Inutile de dire que Marthy n’avait pas tiré un cas facile. De l’ADN, des empreintes, il en avait plein sur sa scène de crime, mais autant dire qu’il ne servait à rien, puisqu’appartenant à un mort. Non, la vraie question c’était : pourquoi ? Question à laquelle la réponse avait été rapidement trouvée : le bon docteur avait tué Paul en l’écrasant cette fameuse nuit. Le problème qui se posait était : qui d’autre savait ? Pour cela, il fallait relire le rapport d’époque sur l’accident. La victime avait bien un frère, mais cela pouvait-il être lui ? La police ne devait écarter aucune piste et c’était un peu la seule qu’elle avait alors, autant la suivre. Quelques coups de fil plus tard, Marthy/Felicia était en route pour Yverdon, une ville non loin de là. Oui, seul, parce que figurez-vous que quand on sert Dominique, on ne s’encombre pas de témoins humains dans ce genre d’affaires.

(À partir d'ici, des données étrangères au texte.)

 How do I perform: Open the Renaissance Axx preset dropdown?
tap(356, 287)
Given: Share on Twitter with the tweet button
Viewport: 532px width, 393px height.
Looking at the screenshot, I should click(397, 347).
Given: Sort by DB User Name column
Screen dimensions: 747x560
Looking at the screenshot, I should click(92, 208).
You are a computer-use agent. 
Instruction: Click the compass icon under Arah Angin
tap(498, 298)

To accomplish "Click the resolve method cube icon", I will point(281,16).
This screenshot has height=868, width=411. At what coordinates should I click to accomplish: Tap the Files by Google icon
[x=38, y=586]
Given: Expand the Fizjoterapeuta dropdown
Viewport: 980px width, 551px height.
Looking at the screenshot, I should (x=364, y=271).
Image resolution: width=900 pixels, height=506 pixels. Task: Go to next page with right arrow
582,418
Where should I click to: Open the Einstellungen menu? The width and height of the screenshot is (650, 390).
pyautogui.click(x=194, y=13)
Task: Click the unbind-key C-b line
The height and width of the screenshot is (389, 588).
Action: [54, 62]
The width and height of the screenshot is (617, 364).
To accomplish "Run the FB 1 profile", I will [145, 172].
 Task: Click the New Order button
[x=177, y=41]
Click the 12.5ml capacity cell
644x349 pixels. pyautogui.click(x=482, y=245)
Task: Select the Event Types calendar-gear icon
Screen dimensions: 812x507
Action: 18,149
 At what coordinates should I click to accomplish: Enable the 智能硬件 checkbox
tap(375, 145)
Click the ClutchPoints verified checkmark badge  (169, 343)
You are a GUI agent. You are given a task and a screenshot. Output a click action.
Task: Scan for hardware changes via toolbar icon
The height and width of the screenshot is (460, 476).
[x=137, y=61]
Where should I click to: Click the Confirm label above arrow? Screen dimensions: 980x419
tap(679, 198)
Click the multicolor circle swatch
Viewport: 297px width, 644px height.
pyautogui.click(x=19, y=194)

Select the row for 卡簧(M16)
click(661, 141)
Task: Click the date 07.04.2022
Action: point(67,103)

Pendant ce temps, l’envoyé démoniaque mène sa petite enquête, ayant réussi à s’infiltrer de nuit sur la scène de crime, chose des plus mal aisée. Là, il avait pu remarquer ce qui manquait et commencer à réfléchir à ce qui se tramait. Si le tueur était mort, deux options : il n’était pas vraiment mort ou alors, il avait un vengeur d’outre-tombe. Réfléchissant rapidement, il décida que l’option du mort mais pas vraiment se tentait et projeta donc de trouver le cimetière dans lequel était inhumé le tueur. Cela allait sans doute prendre un peu de temps, mais… ça risquait de s’avérer payant.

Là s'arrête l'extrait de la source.